Seef-Bear of Ma Baker started her journey by making her children’s birthday cakes and realising how much she enjoyed it. She started making for friends, then advertised on social media until it became a full-time pursuit, one built around being able to have quality time with her children.

“I sit up at night when the kids go to bed and just create things,” she says about her love of sculpting figurines and challenging herself to try new designs.

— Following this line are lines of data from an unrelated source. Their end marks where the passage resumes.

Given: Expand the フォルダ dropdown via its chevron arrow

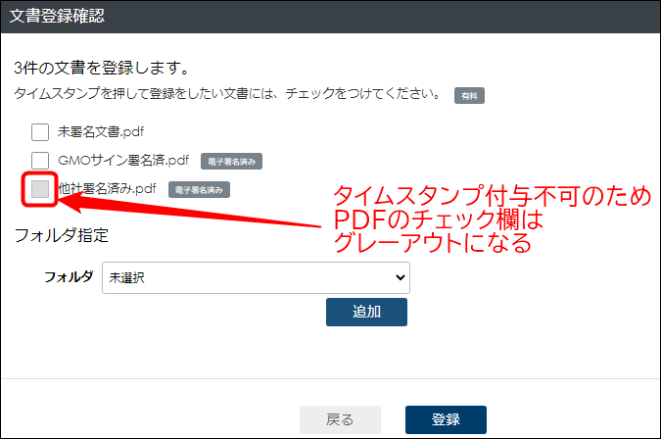Looking at the screenshot, I should [x=398, y=277].
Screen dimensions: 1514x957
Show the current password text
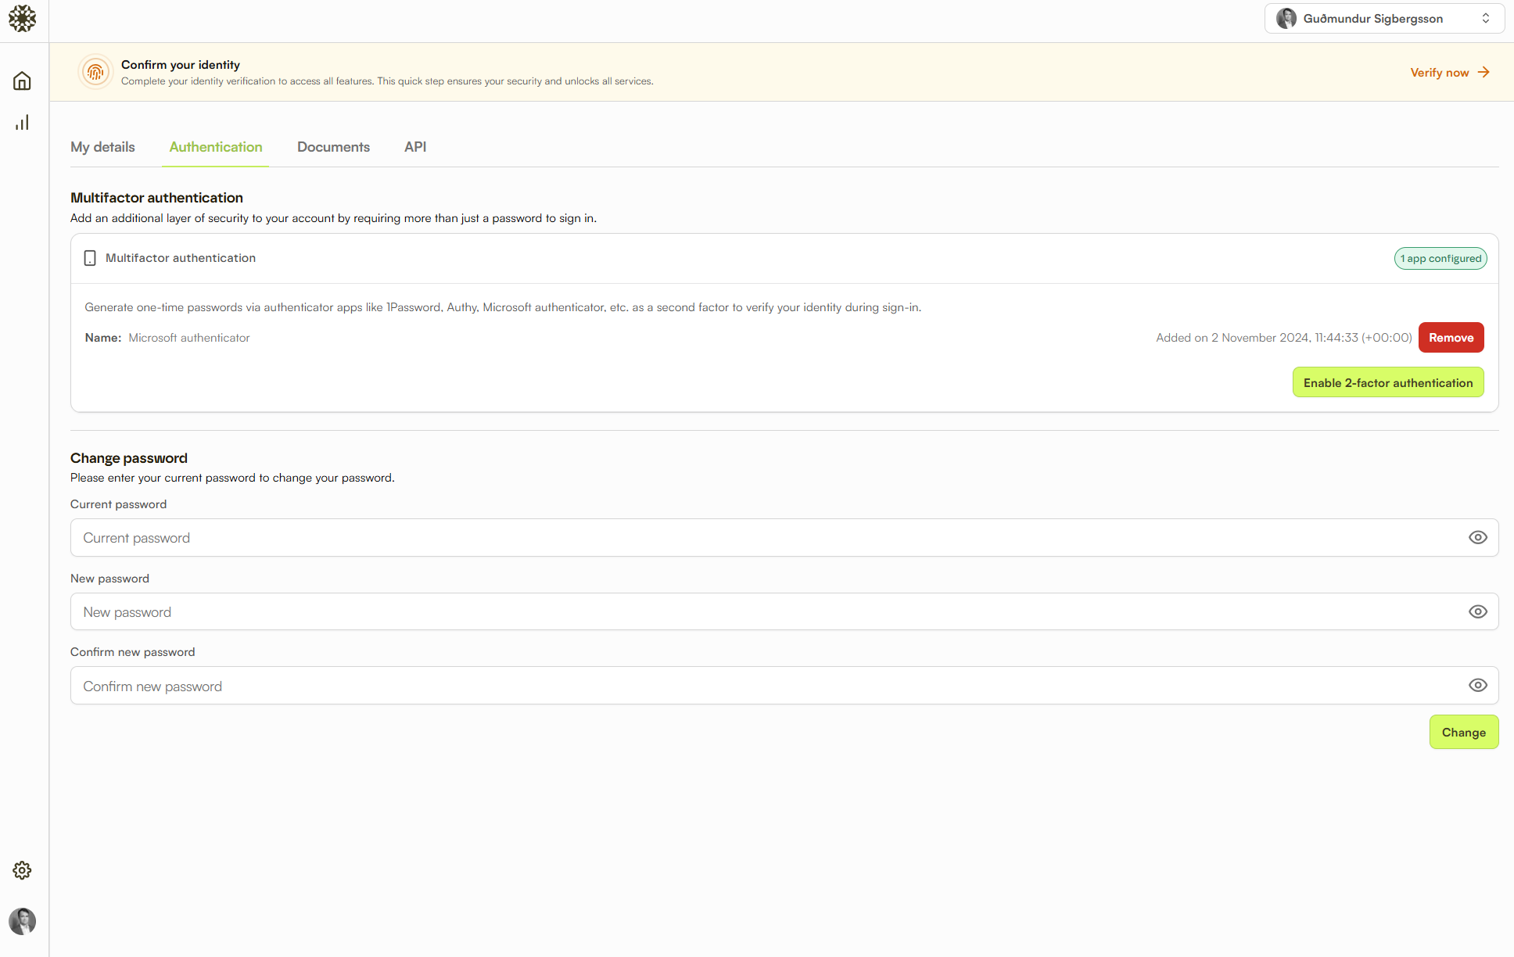tap(1477, 537)
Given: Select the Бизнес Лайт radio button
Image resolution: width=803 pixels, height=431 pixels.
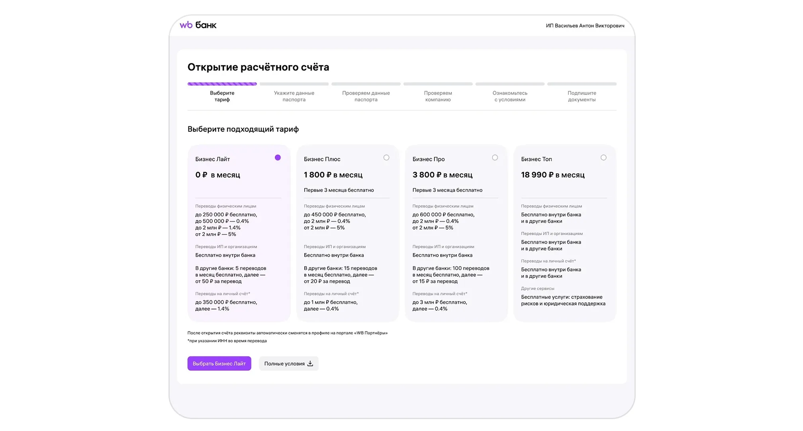Looking at the screenshot, I should click(278, 158).
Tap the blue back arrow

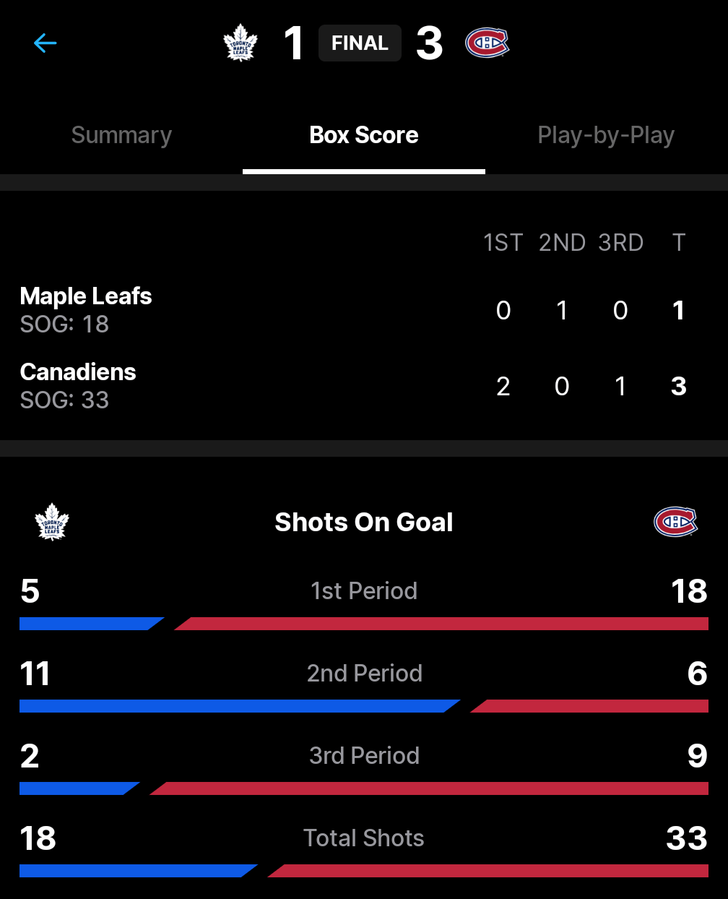45,43
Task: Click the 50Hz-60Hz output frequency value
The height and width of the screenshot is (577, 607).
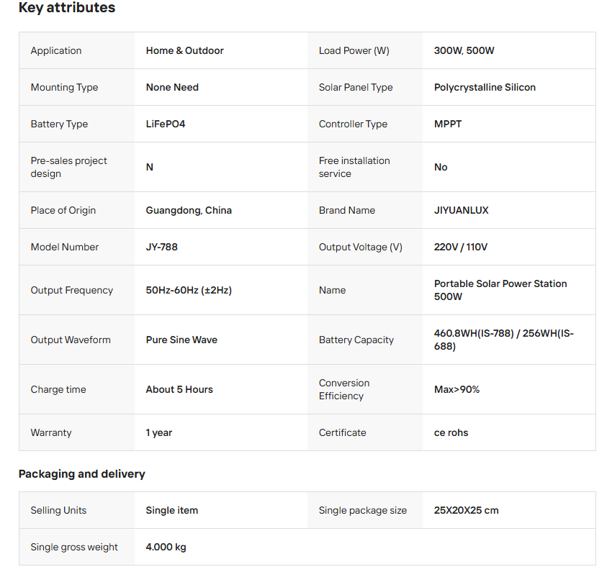Action: 189,290
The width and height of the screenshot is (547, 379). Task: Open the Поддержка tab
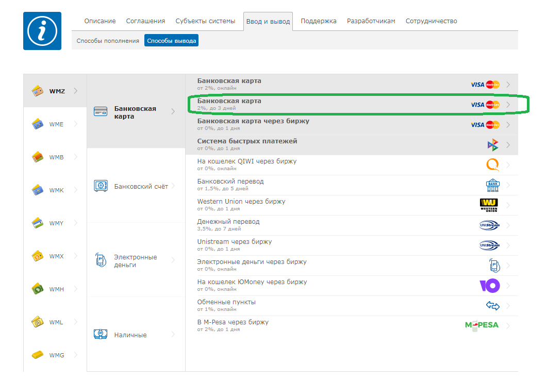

Her business, which is kosher but not under the Beth Din, has allowed her to gain in confidence as she has taught herself a variety of skills. Right now, fidget pops in fondant is a popular choice for celebration cakes, as are Disney options.

Yet, like Shapiro of Biscuit by Design, she has had her share of wackier requests. Both have been asked to forge intimate appendages in dough form for racier occasions – the former in cake and the latter in biscuit bites.

But beyond this bit of the bawdy, Shapiro’s repertoire is indeed refined, crafting the most elegant of floral wedding sets, to bright and bold pop-culture compositions.

Like Seef-Bear, Shapiro is self-taught – “You can learn anything on the internet!” – and first discovered her passion for baking making her children’s birthday treats.

As a child, while she “liked being in the kitchen because my mother was always there”, Shapiro says she has never considered herself artistic and therefore was surprised to discover her creative side.

As life comes full-circle, her mother now works with her in the running of things, with Shapiro declaring, “She’s the force behind the business, actually.”

She also offers unique products that allow people to decorate or paint different biscuit designs, with one range offering an edible version of a “colouring-in-page” for children. Kosher under the Beth Din, they have also launched a build your-own-sukkah biscuit kit alongside their existing gingerbread house ones.

And as for her tips for the year ahead, “It’s definitely have a cookie a day!”